Antes de concluir, es importante enfatizar, como humildemente hacen los autores, algunas de las limitaciones de la metodología empleada. En primer lugar, el índice agrega de una forma muy elegante el efecto de las variables discutidas con anterioridad, pero para llegar a esa fórmula uno debe hacer multitud de supuestos (cualitativos y paramétricos), algunos de los cuales son un pelín difíciles de digerir. Segundo, el índice intenta captar el flujo de bienestar en un momento determinado en el tiempo y no el valor presente descontado de futuros flujos de bienestar (que es lo que típicamente se maximiza en macroeconomía dinámica). Si la razón por la cual Singapur consume un porcentaje tan pequeño de su renta es para aumentar su consumo futuro, el índice “estático” subestimará el bienestar medio de un habitante de Singapur (en relación a uno en los EE.UU.) a lo largo de su vida.

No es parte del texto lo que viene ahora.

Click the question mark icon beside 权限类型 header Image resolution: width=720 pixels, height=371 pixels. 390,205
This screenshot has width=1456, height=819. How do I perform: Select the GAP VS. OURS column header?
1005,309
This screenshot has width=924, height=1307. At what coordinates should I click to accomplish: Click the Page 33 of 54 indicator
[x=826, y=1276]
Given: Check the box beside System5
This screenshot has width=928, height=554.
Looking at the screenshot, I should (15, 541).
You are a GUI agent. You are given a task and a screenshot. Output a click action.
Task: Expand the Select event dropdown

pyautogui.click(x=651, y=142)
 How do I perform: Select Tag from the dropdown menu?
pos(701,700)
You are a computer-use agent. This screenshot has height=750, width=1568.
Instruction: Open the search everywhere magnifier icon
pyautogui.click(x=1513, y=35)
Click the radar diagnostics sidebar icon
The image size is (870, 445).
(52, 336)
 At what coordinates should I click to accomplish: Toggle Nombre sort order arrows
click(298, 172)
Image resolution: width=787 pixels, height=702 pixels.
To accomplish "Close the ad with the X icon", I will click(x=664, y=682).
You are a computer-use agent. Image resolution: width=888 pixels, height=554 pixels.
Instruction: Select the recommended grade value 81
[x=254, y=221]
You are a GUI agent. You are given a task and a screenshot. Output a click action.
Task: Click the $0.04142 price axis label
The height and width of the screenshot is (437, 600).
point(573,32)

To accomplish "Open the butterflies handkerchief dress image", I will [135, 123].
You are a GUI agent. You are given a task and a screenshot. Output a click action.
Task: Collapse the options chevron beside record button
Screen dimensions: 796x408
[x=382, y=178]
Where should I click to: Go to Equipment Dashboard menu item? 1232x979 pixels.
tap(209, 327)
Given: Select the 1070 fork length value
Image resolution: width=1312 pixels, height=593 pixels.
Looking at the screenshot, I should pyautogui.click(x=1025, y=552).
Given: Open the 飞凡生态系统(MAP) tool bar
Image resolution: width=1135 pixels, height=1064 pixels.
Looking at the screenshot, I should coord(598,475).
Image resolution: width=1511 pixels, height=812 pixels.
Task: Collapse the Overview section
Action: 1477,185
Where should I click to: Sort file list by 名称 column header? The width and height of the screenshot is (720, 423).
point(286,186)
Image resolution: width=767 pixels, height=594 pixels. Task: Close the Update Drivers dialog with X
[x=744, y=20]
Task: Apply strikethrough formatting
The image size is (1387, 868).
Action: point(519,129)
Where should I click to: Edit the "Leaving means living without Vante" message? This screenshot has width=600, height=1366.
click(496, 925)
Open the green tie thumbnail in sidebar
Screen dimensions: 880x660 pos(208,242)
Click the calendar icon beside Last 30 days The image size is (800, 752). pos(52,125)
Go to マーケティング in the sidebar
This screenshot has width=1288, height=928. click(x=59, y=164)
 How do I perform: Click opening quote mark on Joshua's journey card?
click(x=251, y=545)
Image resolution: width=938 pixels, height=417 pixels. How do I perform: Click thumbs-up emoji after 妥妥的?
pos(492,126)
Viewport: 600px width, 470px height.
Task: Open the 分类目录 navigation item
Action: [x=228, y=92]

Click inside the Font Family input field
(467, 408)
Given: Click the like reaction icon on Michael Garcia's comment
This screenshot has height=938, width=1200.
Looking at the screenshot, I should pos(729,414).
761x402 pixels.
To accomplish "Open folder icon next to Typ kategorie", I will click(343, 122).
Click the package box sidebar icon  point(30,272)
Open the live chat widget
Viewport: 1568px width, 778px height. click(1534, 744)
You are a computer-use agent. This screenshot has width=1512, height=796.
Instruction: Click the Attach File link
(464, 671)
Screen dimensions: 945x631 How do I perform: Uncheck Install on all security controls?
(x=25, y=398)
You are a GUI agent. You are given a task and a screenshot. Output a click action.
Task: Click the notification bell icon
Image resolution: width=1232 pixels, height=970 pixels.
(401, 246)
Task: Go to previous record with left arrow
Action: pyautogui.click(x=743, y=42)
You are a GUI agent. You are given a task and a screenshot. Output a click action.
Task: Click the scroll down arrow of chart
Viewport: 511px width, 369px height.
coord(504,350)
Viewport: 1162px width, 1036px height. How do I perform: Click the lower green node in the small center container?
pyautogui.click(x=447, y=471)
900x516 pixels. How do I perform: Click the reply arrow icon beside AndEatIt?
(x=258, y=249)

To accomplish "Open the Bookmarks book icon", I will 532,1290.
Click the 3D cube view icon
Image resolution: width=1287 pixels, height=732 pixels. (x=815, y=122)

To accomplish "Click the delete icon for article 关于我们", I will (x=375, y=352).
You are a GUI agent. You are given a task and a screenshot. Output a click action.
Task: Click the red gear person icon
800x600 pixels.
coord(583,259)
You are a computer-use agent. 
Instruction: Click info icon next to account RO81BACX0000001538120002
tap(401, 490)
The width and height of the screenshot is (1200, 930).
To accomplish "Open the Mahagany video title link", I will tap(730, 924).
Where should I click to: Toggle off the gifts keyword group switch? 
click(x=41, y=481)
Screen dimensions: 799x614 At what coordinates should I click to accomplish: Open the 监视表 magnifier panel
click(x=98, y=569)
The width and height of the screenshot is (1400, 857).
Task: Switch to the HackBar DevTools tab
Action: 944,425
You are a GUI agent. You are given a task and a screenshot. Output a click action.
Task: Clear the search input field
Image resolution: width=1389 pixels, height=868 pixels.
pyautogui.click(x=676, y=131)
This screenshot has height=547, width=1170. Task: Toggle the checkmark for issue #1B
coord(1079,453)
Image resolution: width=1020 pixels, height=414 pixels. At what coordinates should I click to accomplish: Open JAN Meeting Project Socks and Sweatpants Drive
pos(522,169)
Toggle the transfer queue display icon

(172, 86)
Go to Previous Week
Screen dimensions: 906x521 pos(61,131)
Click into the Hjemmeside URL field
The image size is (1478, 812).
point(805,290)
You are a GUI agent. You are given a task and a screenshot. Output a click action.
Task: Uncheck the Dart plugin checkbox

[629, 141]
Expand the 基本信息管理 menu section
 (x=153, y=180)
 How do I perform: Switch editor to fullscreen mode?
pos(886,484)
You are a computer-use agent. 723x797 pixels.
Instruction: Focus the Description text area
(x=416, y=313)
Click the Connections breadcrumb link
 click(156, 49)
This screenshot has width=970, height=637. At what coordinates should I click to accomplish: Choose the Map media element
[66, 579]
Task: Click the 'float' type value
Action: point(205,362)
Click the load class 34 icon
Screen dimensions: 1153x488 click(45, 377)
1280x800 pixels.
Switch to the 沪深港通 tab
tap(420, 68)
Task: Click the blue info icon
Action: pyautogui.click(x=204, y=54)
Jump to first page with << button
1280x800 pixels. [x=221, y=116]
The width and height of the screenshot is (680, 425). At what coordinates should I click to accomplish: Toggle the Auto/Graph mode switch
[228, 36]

En tercer lugar, cualquier intento de medir el bienestar que intente ir más allá del PIB per cápita es criticable por el conjunto de posibles determinantes de bienestar que necesariamente se dejan a un lado. Uno podría argumentar que la calidad de vida en España es más elevada de lo que sugiere el índice de Jones y Klenow porque su medida no tiene en cuenta el clima especialmente placentero de la península ibérica o su alta calidad medioambiental. Son sólo dos ejemplos: estoy seguro que los lectores nos podrán ofrecer varios más. De la misma manera, se podría argumentar que cualquier índice de bienestar que señale a los luxemburgueses como a los individuos más felices del mundo debe tratarse con cautela (a no ser que un día se destapen y ganen un Mundial de fútbol…, o se clasifiquen para uno). Sin embargo, y en defensa de los autores, la ciencia económica aún no ha ofrecido herramientas que permitan cuantificar estos otros factores. A medida que estas herramientas se vayan desarrollando, la medición del bienestar se irá perfeccionando. A la espera de dichos avances, me planteo si un enfoque de preferencia revelada (quizás usando datos de la intención de inmigrar y emigrar a diferentes países, en la medida que éstos existan) no sería más iluminador a la hora de establecer un índice ordinal del bienestar de las naciones.